Regardless of the above caveats, these findings show differences in fungal communities on commercial fruit in space and time, and this also holds for species implicated in the attraction of the D. suzukii insect pest. These findings are in line with the few other studies in this field which have shown that fungi differ significantly between apples and blackcurrants4, as well as between sea buckthorn, black chokeberry, red and white currants3. While differences in fungal communities across ripening stages were smaller here, they still changed significantly, especially in the types and abundances of phylotypes, and this agrees with the very limited data from a few other studies evaluating the dynamics of microbiomes as fruit matures8,9,36. However, the temporal dynamics differed between fruit types: numbers remained constant for blueberry but increased with ripening for cherry, and the intermediate ripening stages of raspberry and strawberry had more phylotypes (Fig. 2). Ripening fruit represents a changing habitat which undergoes several physiological changes, including an increase in size and sugar content as well as changes in firmness, colour, and other secondary metabolites which may contribute to fungal community composition. Despite revealing differences in fungal communities between fruit types/sites and maturation stages, there was a large core microbiome which was present across all fruits/sites: this comprised only a fraction of diversity at just 199 of the 1712 fungal phylotypes (Table S11) but was the majority in terms of abundance as it comprised 97.6% of the DNA reads.
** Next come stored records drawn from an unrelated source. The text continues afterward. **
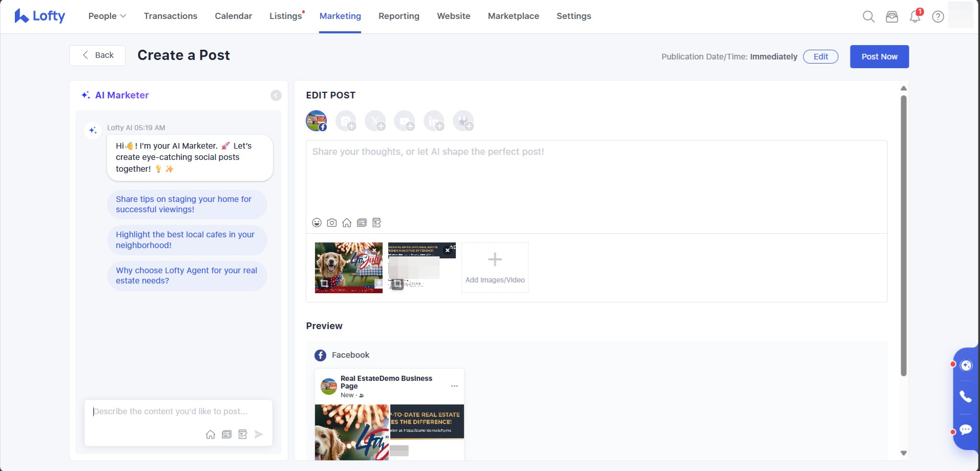Add LinkedIn account to post

pos(434,121)
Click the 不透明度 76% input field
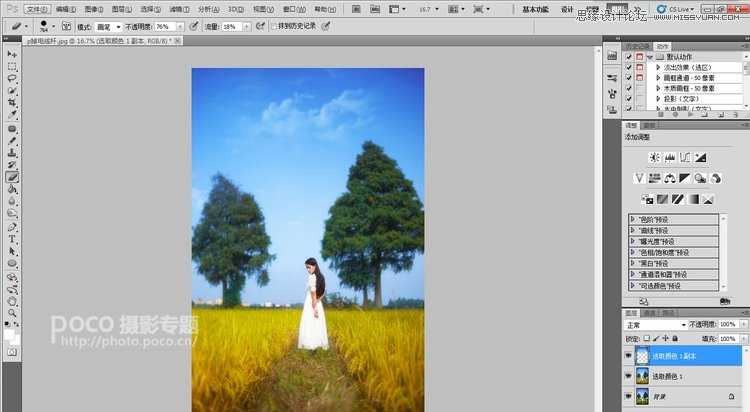The width and height of the screenshot is (750, 412). point(165,26)
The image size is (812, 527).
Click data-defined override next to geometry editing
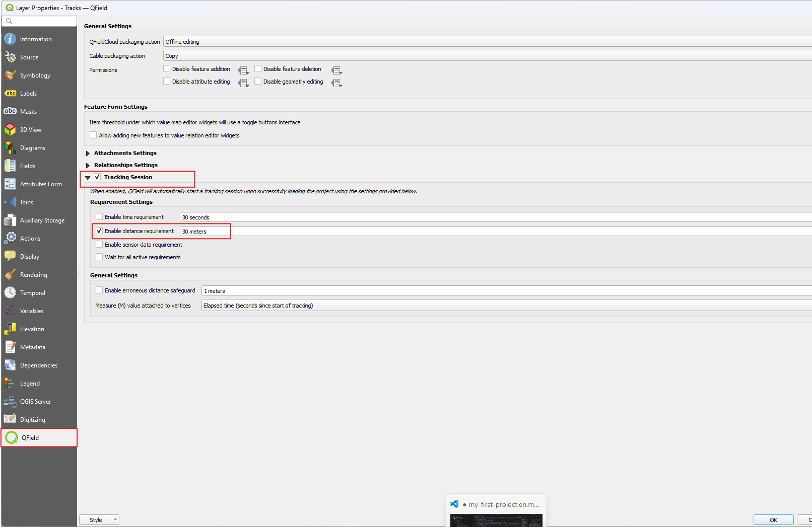(x=336, y=83)

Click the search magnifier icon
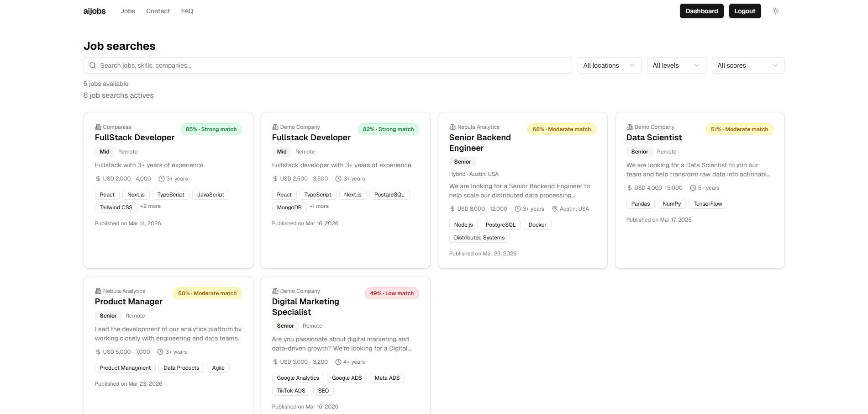click(93, 65)
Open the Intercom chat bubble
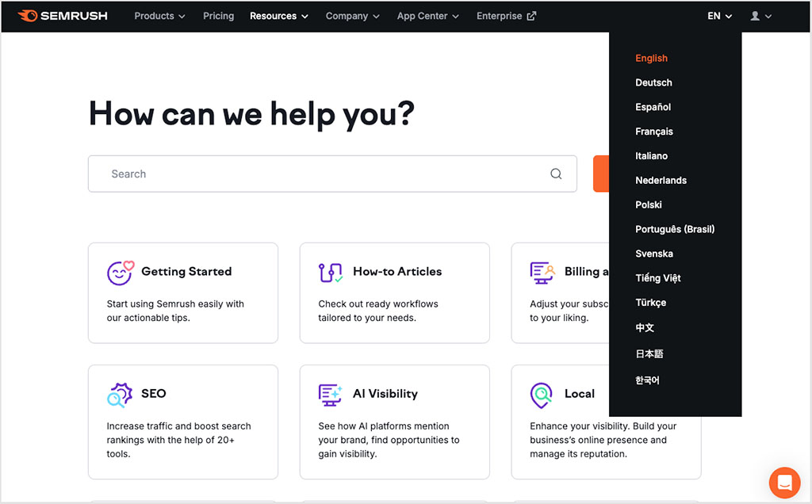 784,483
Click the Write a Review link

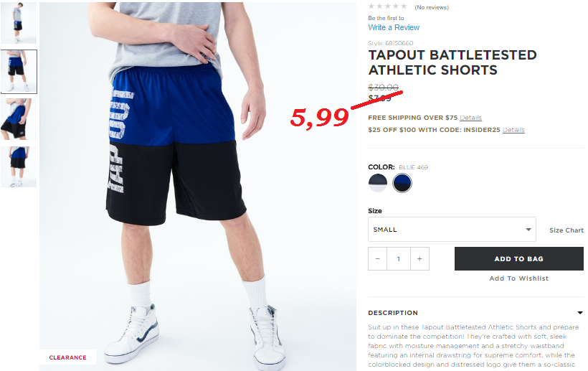[x=394, y=27]
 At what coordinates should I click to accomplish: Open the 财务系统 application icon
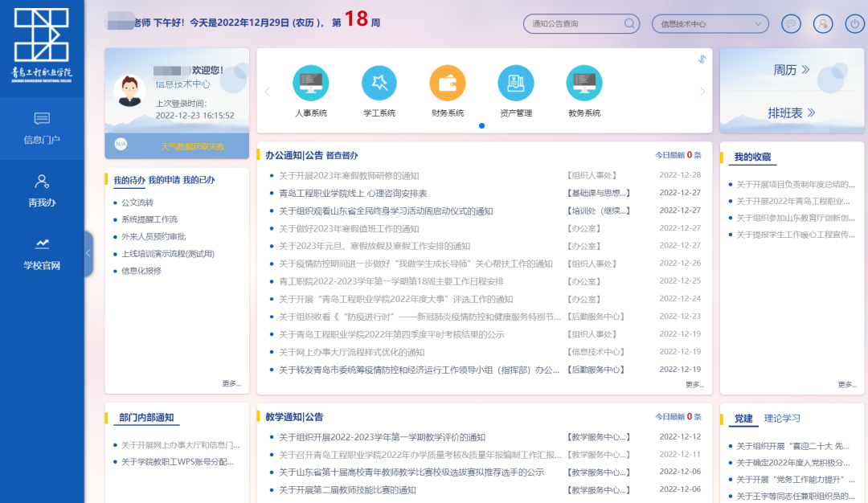pos(447,83)
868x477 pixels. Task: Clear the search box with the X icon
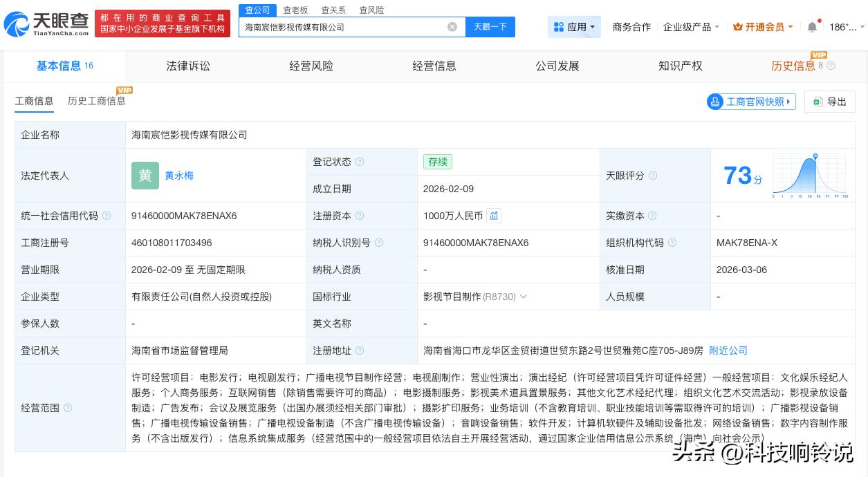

Our attempt to quantify changes in absolute fungal cell numbers was only successful for cherry. The total fungal population load per mm2 remained constant across ripening, but there are no other published quantitative DNA based estimates from fruit for comparison. Further optimisation of the levels of added internal standard cells may have allowed quantitative estimates across all fruits; alternatively, adding a synthetic chimeric DNA spike to samples before DNA extraction may be a better strategy42. Using synthetic sequences as an internal standard has the added benefit of this not occurring in environmental samples35. It is also worth noting that including an internal standard in the form of live cells added before DNA extraction assumes that DNA extraction and amplification will be the same across all fungal cells present.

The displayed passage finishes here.